TO DO -
1 > In the space-ship mirror thread, what does the reply say is not relevant, according to Hint 1?
2 > In the space-ship mirror thread, rewrite the paragraph beginning "This problem will be easier to understand" as a short list of its steps.
3 > Carry on the space-ship mirror thread from its last line.

If I park my space ship close to a highly-reflective mirror in space and then accelerate away from it at exactly 90 degress to its surface, how will the image I see of myself change as I approach the speed of light?

best regards ... Stef
Is that so difficult to calculate?
 
  • #3
saddlestone-man said:
If I park my space ship close to a highly-reflective mirror in space and then accelerate away from it at exactly 90 degress to its surface, how will the image I see of myself change as I approach the speed of light?
(You mean that your speed relative to the mirror is approaching ##c##, I presume? That seems the only natural interpretation here, but it is good to always be careful about what velocities are relative to).

This problem will be easier to understand if you start with a somewhat simpler problem: You had been accelerating away from the mirror but have stopped accelerating and now are just coasting, moving at a constant speed relative to the mirror. Now you can draw a simple Minkowski diagram using the frame in which the ship is at rest and the mirror is moving away from it. Draw the worldlines of successive flashes of light leaving the ship at a fixed frequency according to ship-board clock (say one flash emitted per second), reaching the mirror and being reflected back to the ship. What is the frequency with which the returning flashes return to the ship?
Hint 1: The motion of the mirror relative to the ship at the moment that a light flash reaches it is not relevant.

RECORDS PROVIDED -
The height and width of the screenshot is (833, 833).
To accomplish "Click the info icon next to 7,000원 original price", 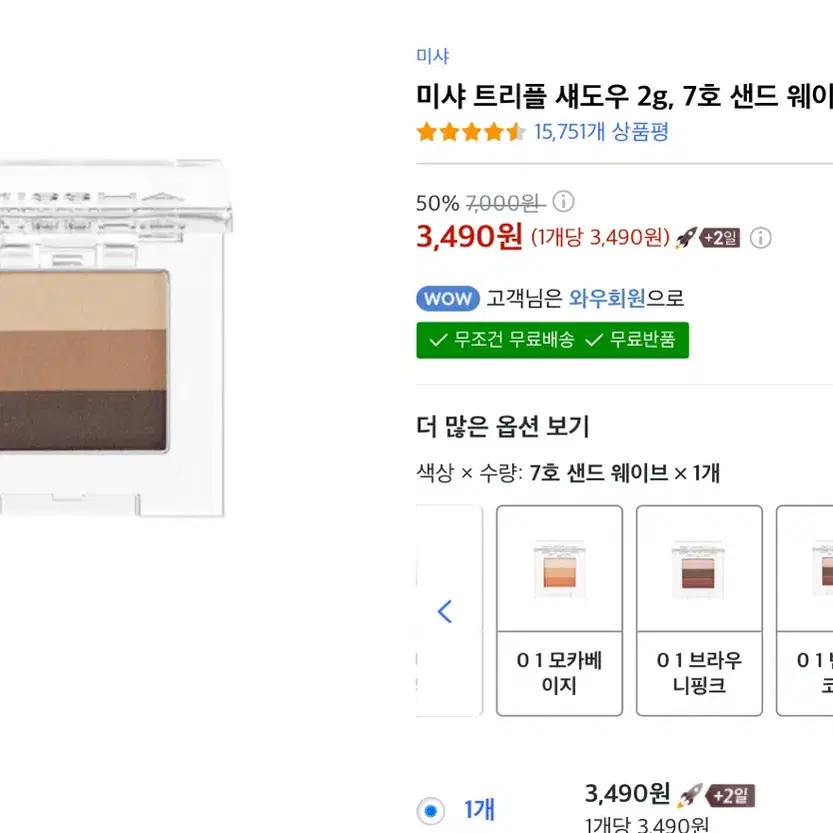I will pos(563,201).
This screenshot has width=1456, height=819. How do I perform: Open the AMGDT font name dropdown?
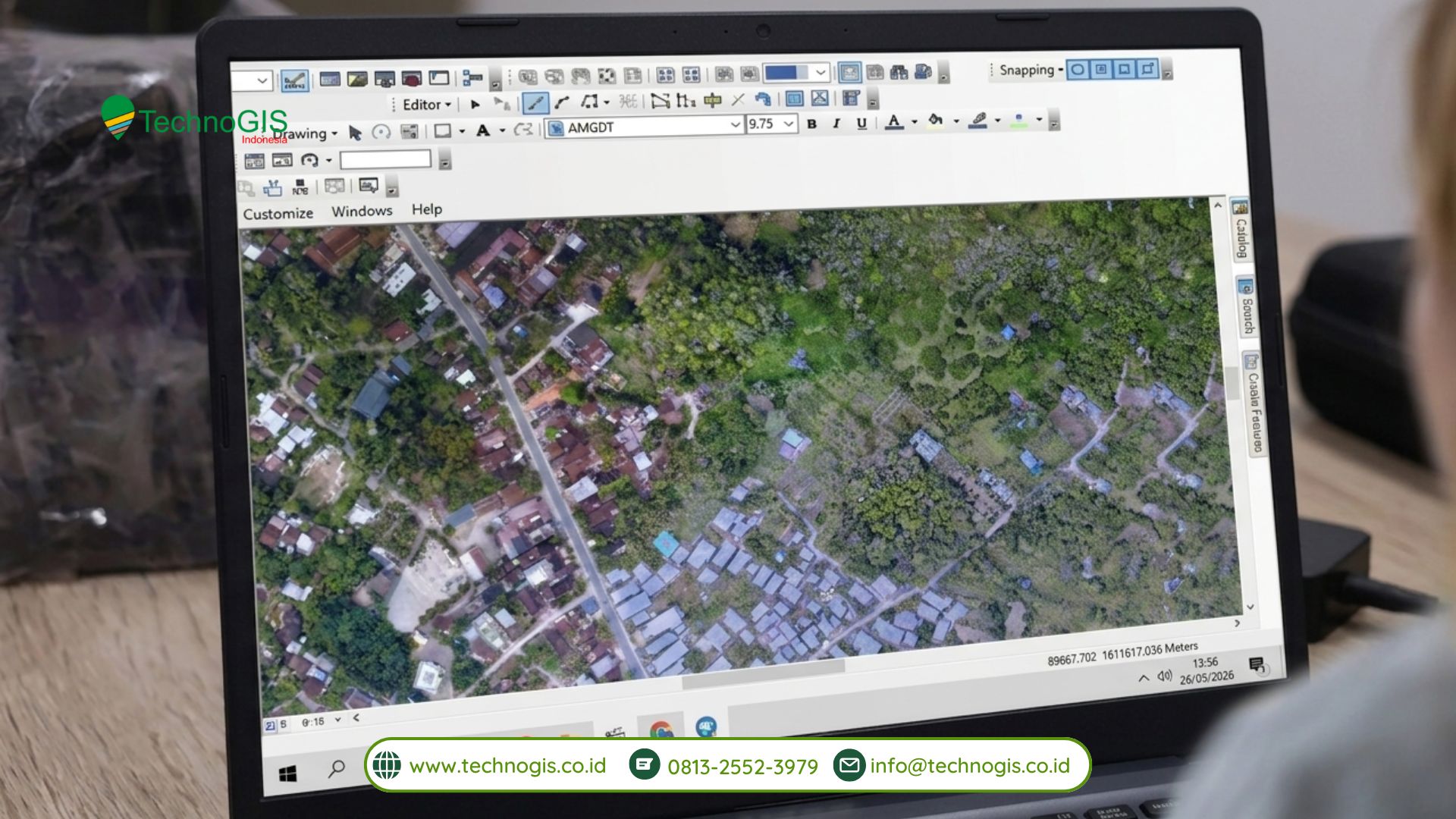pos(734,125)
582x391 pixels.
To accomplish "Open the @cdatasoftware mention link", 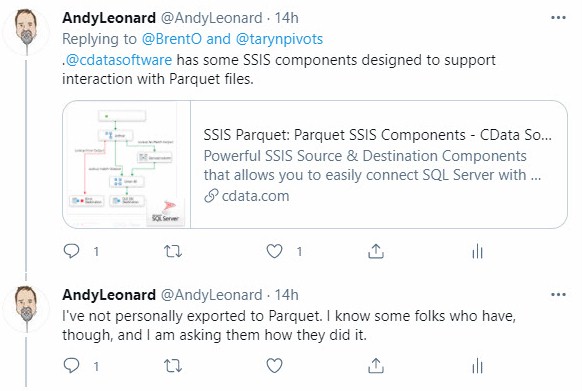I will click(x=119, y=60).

REPLIES -
1 > The motion of the mirror relative to the ship at the moment a light flash reaches it.

2 >
- Start with a simpler case: the ship has stopped accelerating and is coasting at a constant speed relative to the mirror.
- Draw a Minkowski diagram in the frame where the ship is at rest and the mirror moves away from it.
- Draw the worldlines of light flashes sent from the ship at a fixed frequency by the ship's clock (for example, one per second), reaching the mirror and reflecting back to the ship.
- Find the frequency at which the flashes return to the ship.

3 >
Hint 2: The distance traveled by the light is relevant.

Work this out and you'll be able see how it works in the case in which the ship is accelerating and we're considering the image of the ship during acceleration.
 
  • #4
Nugatory said:
Hint 1: The motion of the mirror relative to the ship at the moment that a light flash reaches it is not relevant.
Huh? Maybe you are meaning something else, but the motion of the mirror is highly relevant to the frequency of the returning flash.
 
  • #5
Orodruin said:
Huh? Maybe you are meaning something else, but the motion of the mirror is highly relevant to the frequency of the returning flash.
I'm thinking the time interval between successive returning flashes considered as zero-width pulses (similar to how the Doppler effect is treated in the Twin Paradox FAQ). Understand this, then apply the same considerations to successive wave crests, and the red shift will naturally appear.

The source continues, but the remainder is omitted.